Although I do agree that it is important to take a stand in the current conflict and demand for killing the civilians to stop, in terms of helping the Palestinian population of Gaza or ensuring that such things wouldn’t happen again, I am afraid that this is only marginally helpful. When asked about how does Israel feel about the mounting public pressure and the fact that pretty much every other government apart from the US has demanded them to stop shooting now, ambassador Prosor responds: ‘This is not a “how we look”, it’s a question of a country, and a nation, standing up and saying /…/: “enough is enough”.’

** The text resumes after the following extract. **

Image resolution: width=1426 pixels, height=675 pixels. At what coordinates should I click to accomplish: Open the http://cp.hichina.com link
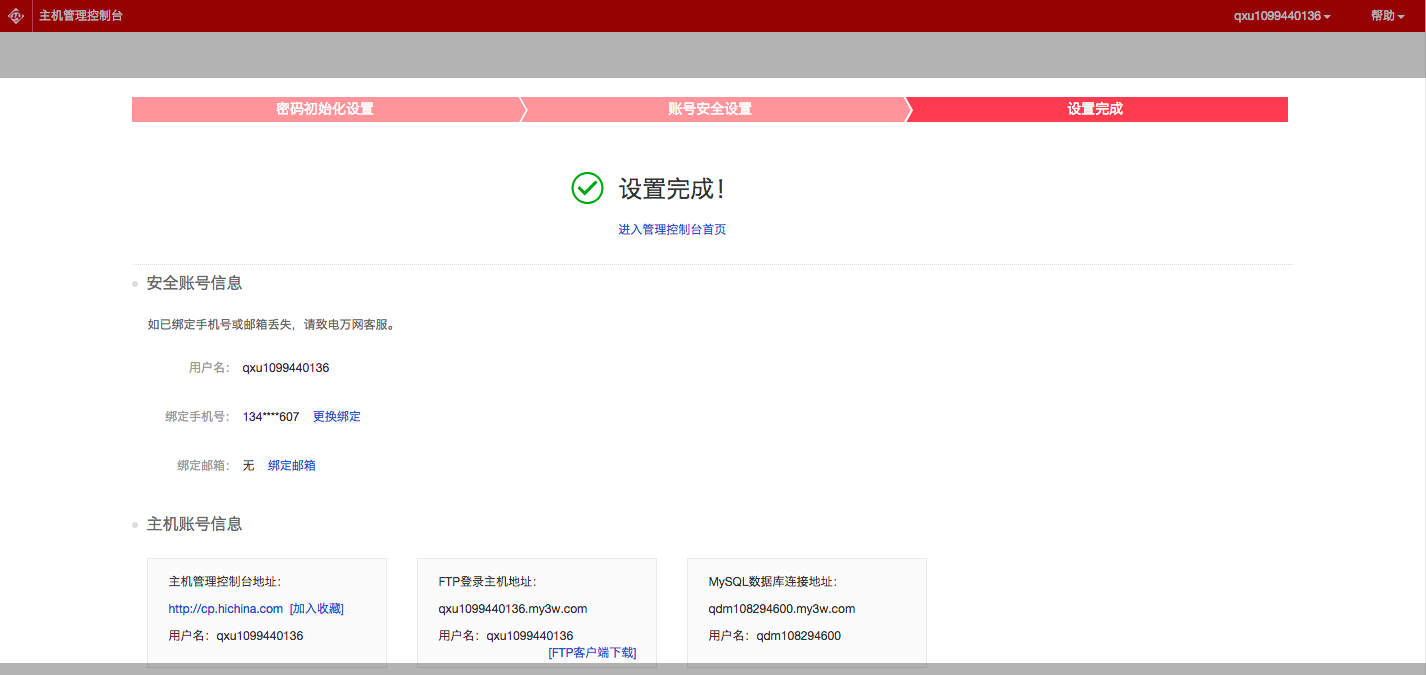(226, 608)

I actually agree that Israel cannot stand idle – over the last seven years they have faced certainly thousands, if not tens of thousands (depending on what you count as a separate incident) attacks on their civilian population. The question is how do they react. And this is where Stephen Sackur’s question on whether he ambassador is confident that Israel is not at odds with what the International War Crimes Tribunal has defined as war crimes, specifically with the article 3 of Tribunal’s statutes that reads: ‘attack, or bombardment, by whatever means, of undefended towns, villages, dwellings, or buildings’, led to what I believe is the key part of the whole interview. While Ron Prosor agreed (after being pushed by Sackur) that Israeli government is to be held to higher standards than (a supposedly terrorist organisation) Hamas in how it conducts itself with respect of civilians, he plainly pointed out that they should NOT be held to any higher standards than the armies of countries such as the UK and United States. Also, when responding to a question why doesn’t Israel allow foreign journalists to enter the war zone – with the official reason voiced by the head of Israel’s government press office, Danny Seaman, being that ‘Foreign journalists are “unprofessional” and take “questionable reports at face value without checking”‘ – ambassador Prosor again pointed on the fact that journalists’ access was similarly limited in Iraq, Afghanistan and Faulklands conflict.

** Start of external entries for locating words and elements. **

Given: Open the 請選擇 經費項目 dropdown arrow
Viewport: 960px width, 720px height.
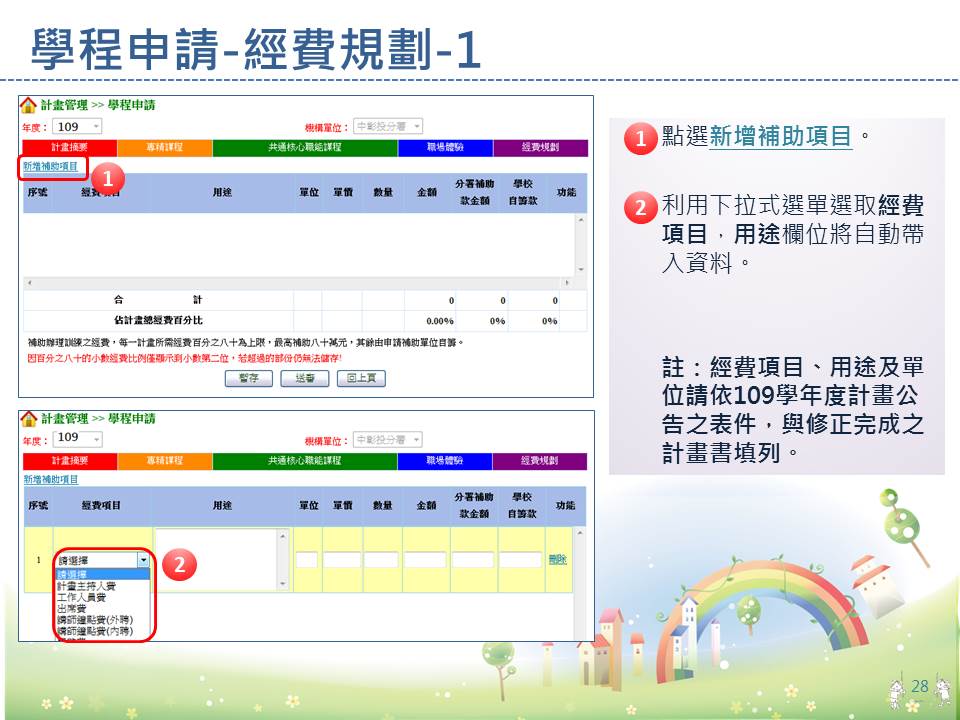Looking at the screenshot, I should pos(144,561).
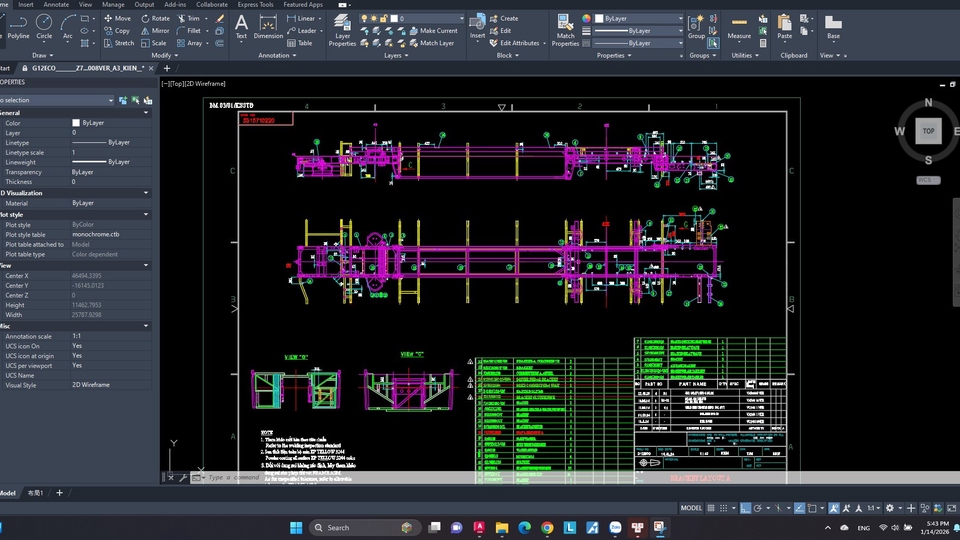Select the Polyline drawing tool

[x=18, y=24]
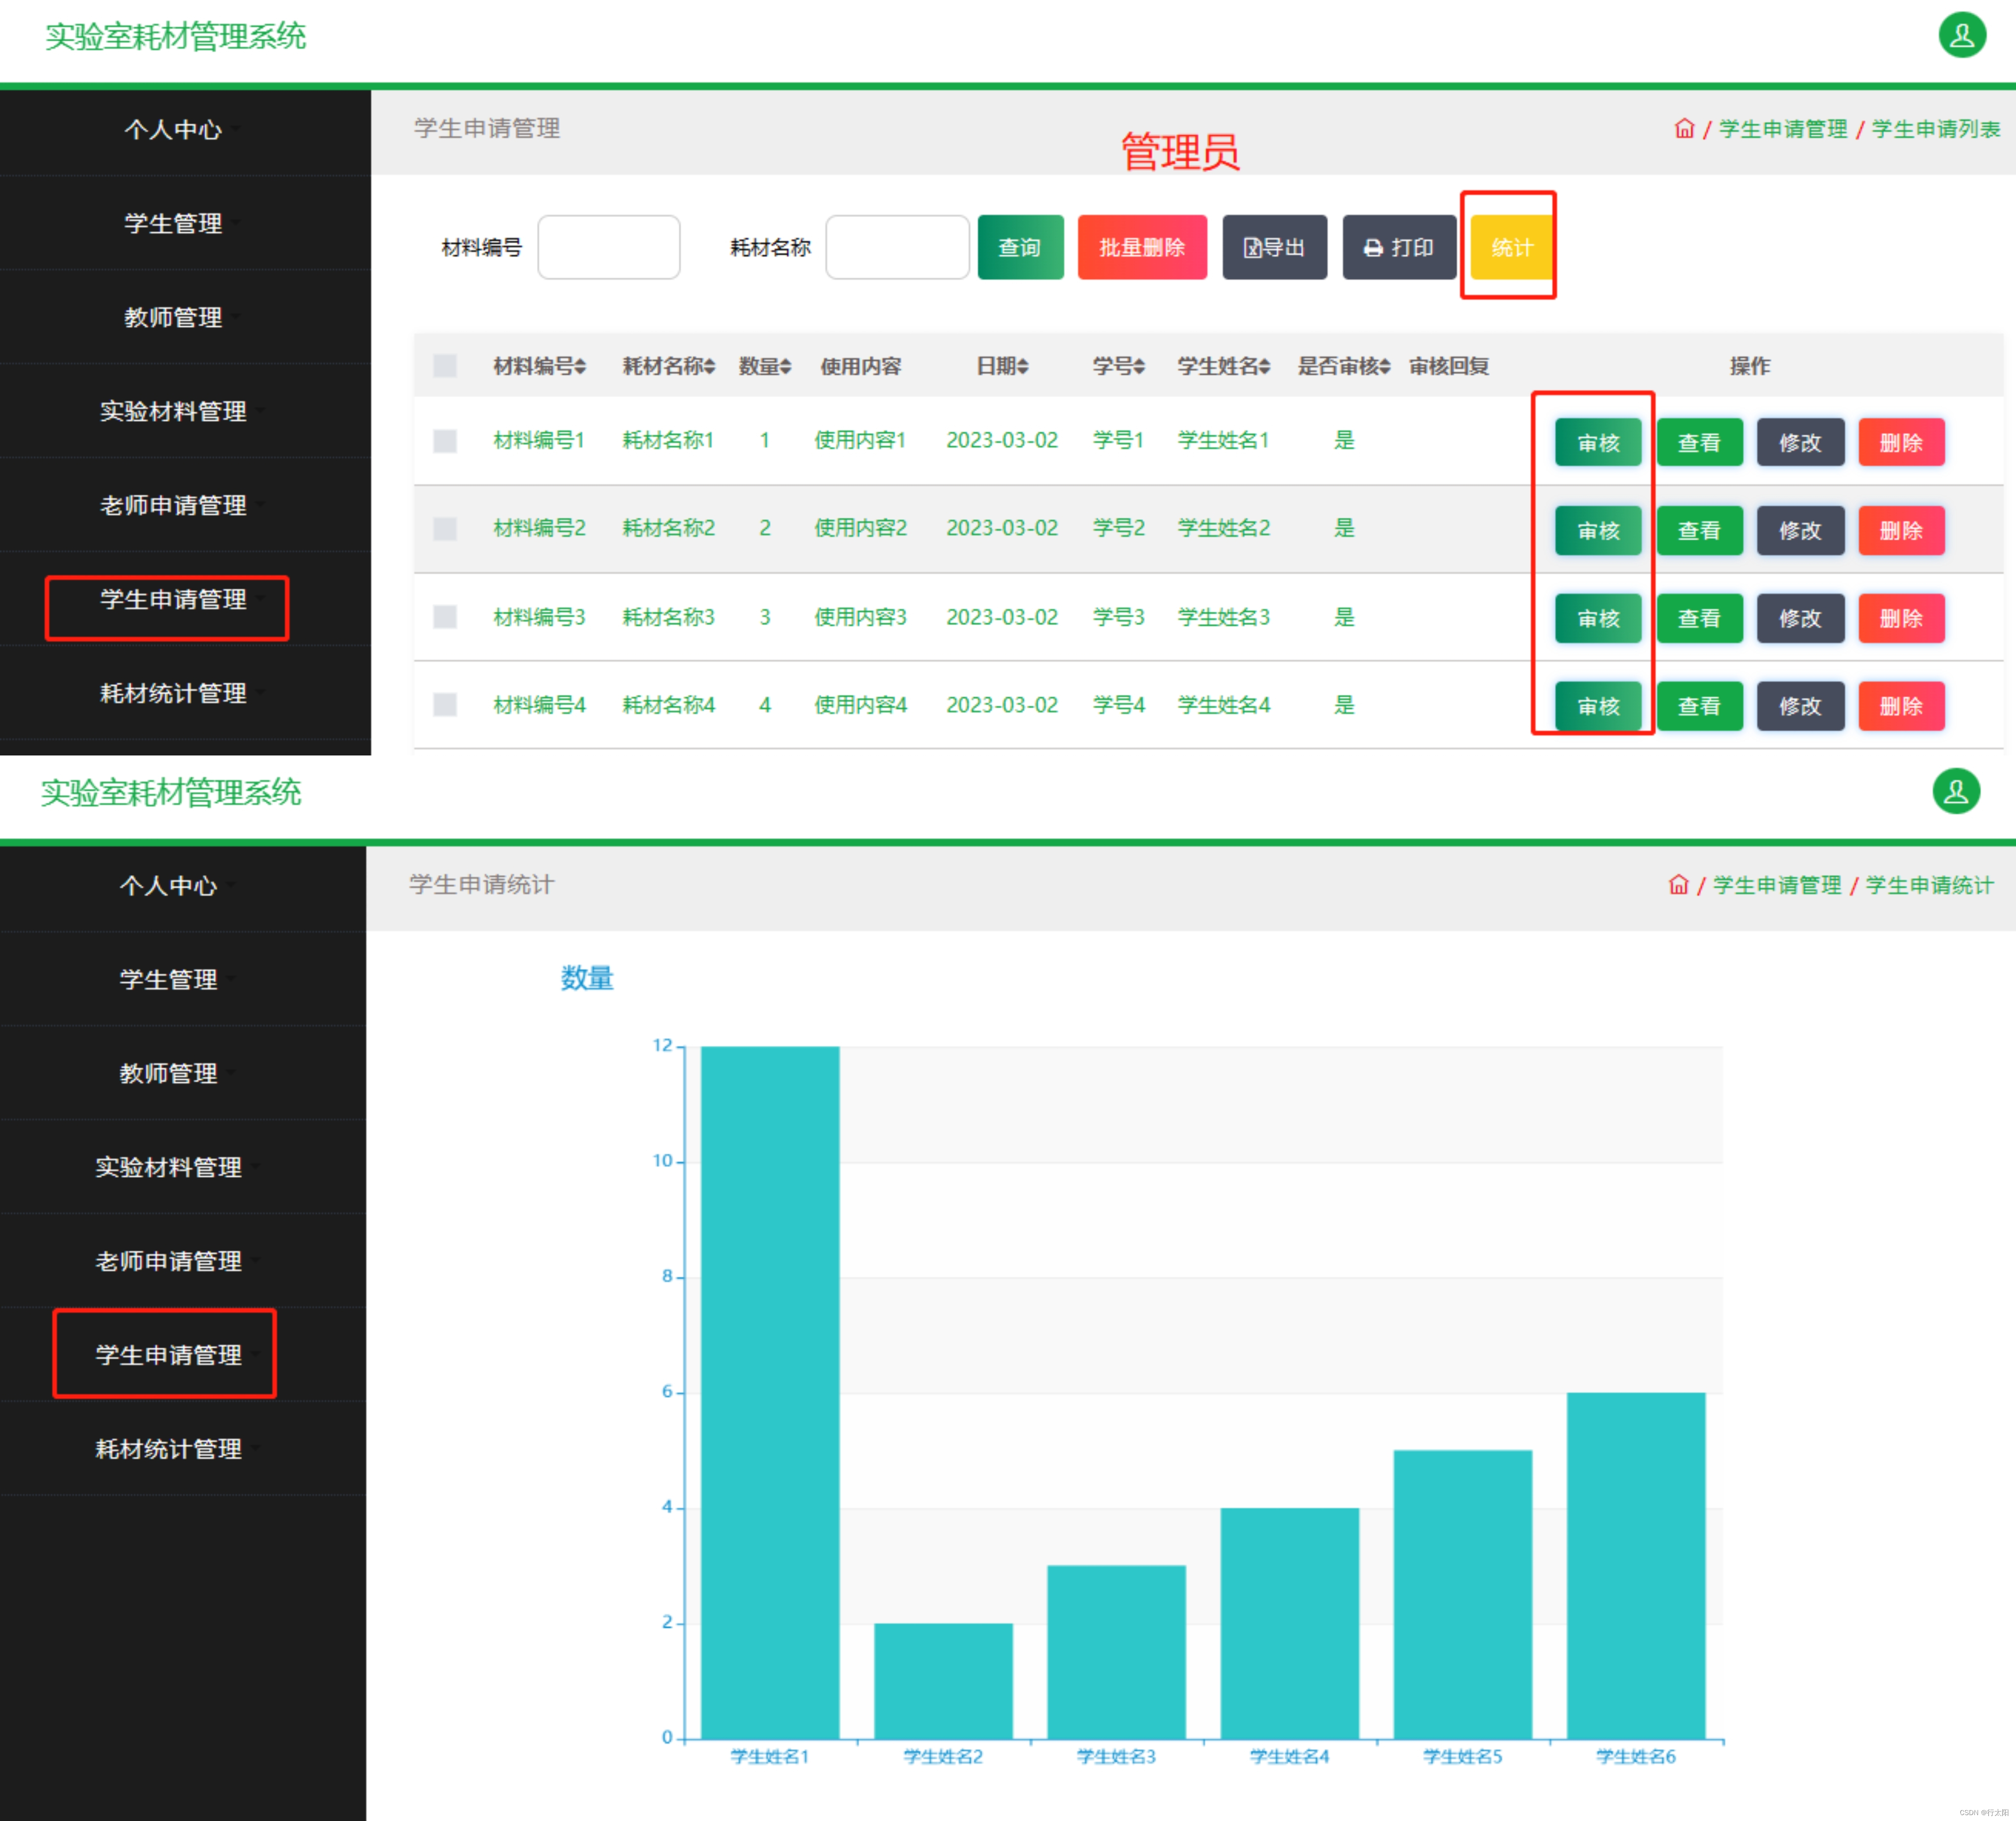2016x1821 pixels.
Task: Open 个人中心 in the lower sidebar
Action: (168, 885)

And then comes the final harrowing point. When Sackur asks about whether Israel will allow, once the shooting stops, a full independent investigation into the actions of the Israel’s army during the conflict, ambassador Prosor, while avoiding the direct answer, leaves no doubt that this will not be forthcoming, pointing again at how the killing of 30,000 Taleban militants with less than 200 UK military casualties in Afghanistan didn’t merit an investigation.
And this is where the buck stops. Given that it takes weeks if not months of political and diplomatic process to reach an agreement – and this is especially true in case of Israel that enjoys de facto military and diplomatic shield of the United States – and even more before any Western country is able to actually intervene, it is all pretty useless for people caught up in the conflict. As Rwanda showed, you can kill almost a million people with matchetes within a couple of weeks, so for any modern army a week or two that it takes for the public opinion and political pressure to build up is plenty of time to do whatever they want to do. And like ambassador Prosor plainly said, they are not overly concerned how do they look. The only way to deter people shooting at schools with tanks is to make it sure that those taking decisions will know that they will be held accountable for whatever they decide. As long as there remain some people who will not, there will remain people who are liable getting hit by an artillery shell in their home. And unfortunately this means that we will first have to apply the same rules to ourselves.
If we don’t do that, we don’t really care about Palestine.